Era una noche cualquiera en Palma, pero el ruido del parque Llorenç Cerdà rompió la tranquilidad de los vecinos. La Policía Local tuvo que saltar a la acción para deshacer el bullicio de un botellón que ya se había hecho demasiado evidente. Eran alrededor de la 1:30 de la madrugada cuando comenzaron a llegar las quejas al 092. La música a todo volumen y las risas descontroladas no podían pasar desapercibidas.
Una patrulla de la Unidad de Seguridad Integral (USEI) se presentó en el lugar, junto con el mando de la unidad nocturna. Lo que encontraron fue un grupo de once jóvenes, entre españoles y colombianos, disfrutando del momento con alcohol y un altavoz que parecía estar haciendo su propio festival. Sin embargo, esa diversión les costó caro.
Denuncias y consecuencias
Los agentes no tardaron en identificar a cada uno de ellos y, por supuesto, se pusieron manos a la obra con las denuncias: once jóvenes fueron multados por alterar el descanso vecinal. ¿Y el altavoz?
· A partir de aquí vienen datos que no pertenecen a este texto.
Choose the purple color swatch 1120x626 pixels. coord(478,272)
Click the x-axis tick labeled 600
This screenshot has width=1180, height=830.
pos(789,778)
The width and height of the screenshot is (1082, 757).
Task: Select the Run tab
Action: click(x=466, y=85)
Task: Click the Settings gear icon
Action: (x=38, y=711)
Directo a la basura también, junto con el responsable del equipo musical, quien se llevó otra denuncia bajo el brazo. Pero eso no fue todo; uno de los chicos también tuvo problemas por tener drogas en la vía pública. Una situación que nos recuerda lo fácil que es cruzar líneas y cómo unas horas de diversión pueden convertirse rápidamente en un dolor de cabeza.
Así que ahí quedó ese botellón más como un recordatorio para todos: disfrutar está bien, pero siempre hay que pensar en los demás.